Intended for healthcare professionals

Student Life

The unwelcome sex

BMJ 2008; 336 doi: https://doi.org/10.1136/sbmj.0805190 (Published 01 May 2008) Cite this as: BMJ 2008;336:0805190
  1. Khagendra Bikram Dahal, intern1,
  2. Sulakshana Tripathi, second year medical student2
  1. 1Tribhuvan University Teaching Hospital, Kathmandu, Nepal
  2. 2Nalanda Medical College, Patna, India

Khagendra Bikram Dahal and Sulakshana Tripathi report on female feticide in India

She is 18 weeks pregnant. The woman looks anxiously at the face of the ultrasound technician as he scans her abdomen. As he looks at the monitor, the technician suddenly frowns without saying anything. She understands—she has a female fetus inside her. She takes a deep breath. The brightness of her face is already gone.

“Oh my God, this means that I will have to have an abortion again, for the second time,” she cries helplessly.

In many prenatal diagnostic centres in India, frowning is used as a means to express that the fetus being examined is female. A smile indicates the fetus is male. The technician, however, mentions none of this in his report. Prenatal determination of the sex of a fetus is illegal in India. But once known, the fetus may be terminated if it is female—a phenomenon known as female feticide.

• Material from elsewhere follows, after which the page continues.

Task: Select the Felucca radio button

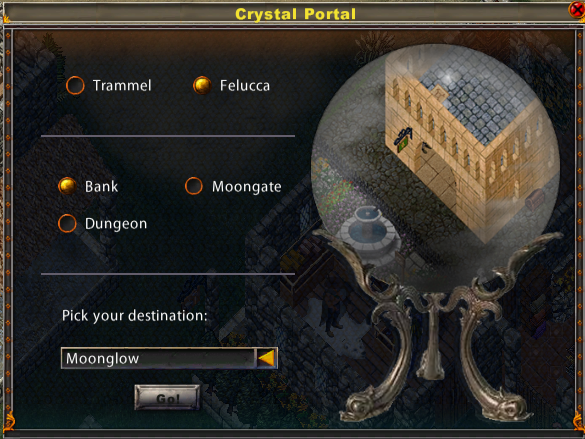Action: [x=202, y=85]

The risks to women of repeated abortion include mental problems, infections, bleeding, uterine injuries leading to rupture, sterility, and even death. And this problem is also prevalent in other countries, including mainland China, Taiwan, South Korea, India, Pakistan, Bangladesh, Nepal, and Vietnam.1

The wrong sex?

This was the woman's fourth pregnancy. Her first two pregnancies resulted in boys, but her subsequent pregnancies were aborted because prenatal examination identified their sex as female. Her family seems determined. Boys, according to her relatives, will continue the family hierarchy, and so unless she conceives a boy, her subsequent pregnancies will end up with the same fate.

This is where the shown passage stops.